Collected data
..............................
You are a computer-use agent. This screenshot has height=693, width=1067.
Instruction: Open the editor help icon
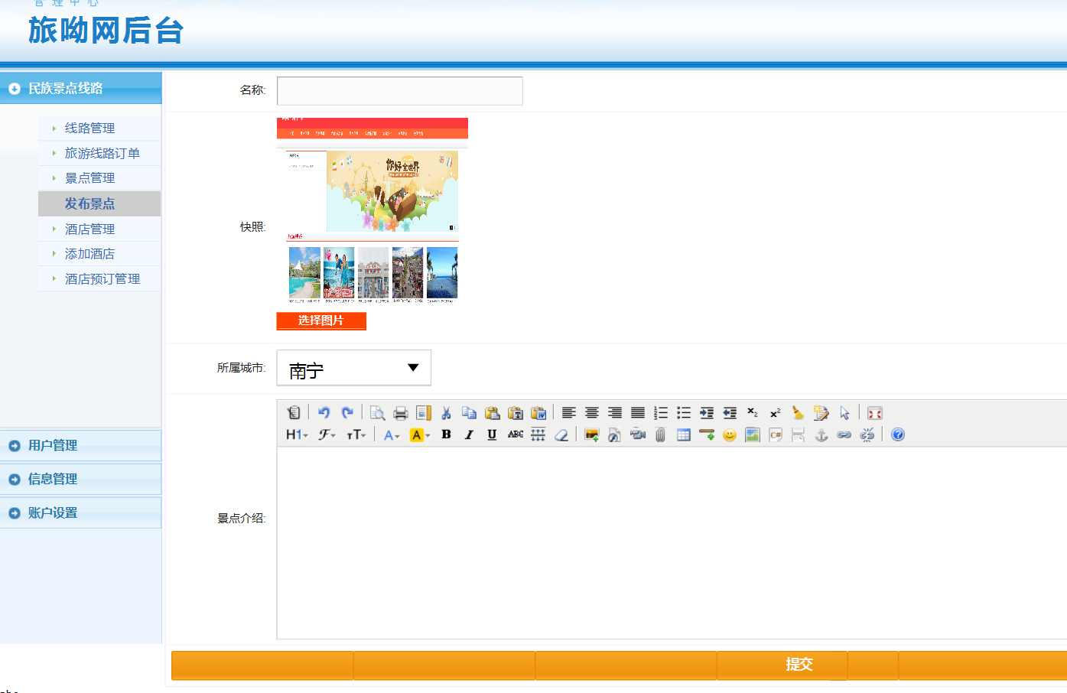[898, 434]
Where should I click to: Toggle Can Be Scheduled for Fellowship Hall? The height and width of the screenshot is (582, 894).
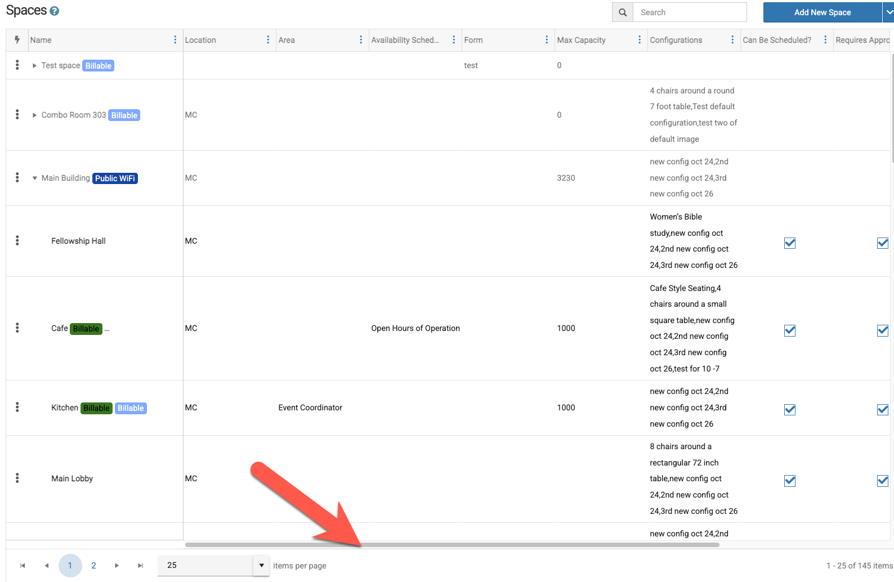click(790, 243)
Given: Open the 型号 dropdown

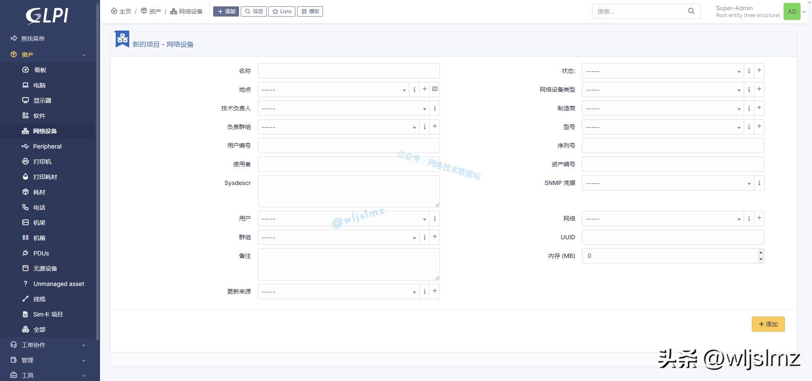Looking at the screenshot, I should tap(662, 127).
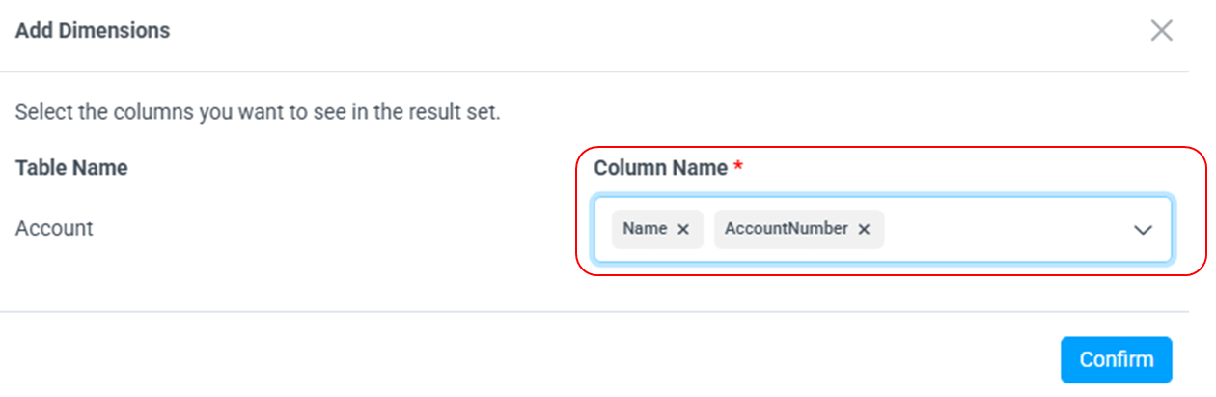This screenshot has height=397, width=1216.
Task: Open the column multi-select list arrow
Action: tap(1143, 230)
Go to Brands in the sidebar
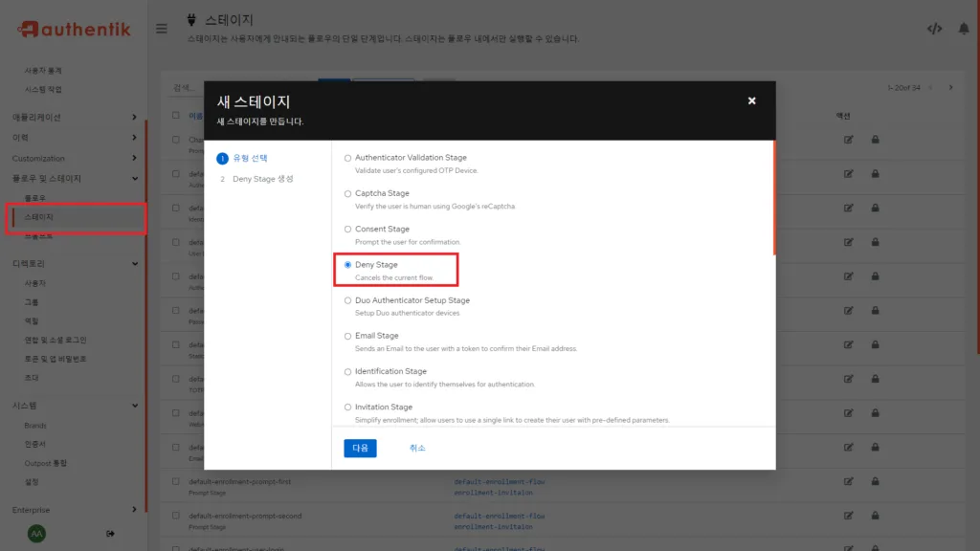This screenshot has width=980, height=551. [x=35, y=426]
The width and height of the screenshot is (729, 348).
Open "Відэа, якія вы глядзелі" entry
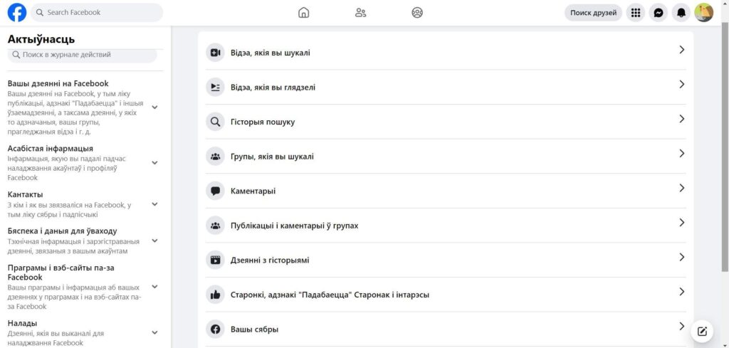446,87
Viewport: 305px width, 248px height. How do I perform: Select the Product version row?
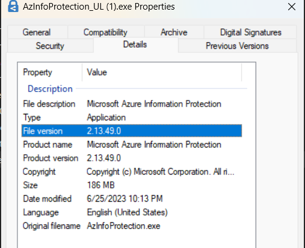132,158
..............................
_THE PROBLEM:_ Please set down each line of the data above exactly as written, without the pictures.

_ANSWER SPACE:_
You are a computer-use agent. This screenshot has height=693, width=1067.
Instruction: Open the editor help icon
[898, 434]
Where should I click to: Toggle Can Be Scheduled for Fellowship Hall? The height and width of the screenshot is (582, 894).
click(790, 243)
Given: Open the 型号 dropdown

Looking at the screenshot, I should tap(662, 127).
This screenshot has height=397, width=1216.
Task: Open the column multi-select list arrow
Action: tap(1143, 230)
Go to Brands in the sidebar
This screenshot has width=980, height=551. [x=35, y=426]
The width and height of the screenshot is (729, 348).
Open "Відэа, якія вы глядзелі" entry
446,87
Viewport: 305px width, 248px height. How do I perform: Select the Product version row?
132,158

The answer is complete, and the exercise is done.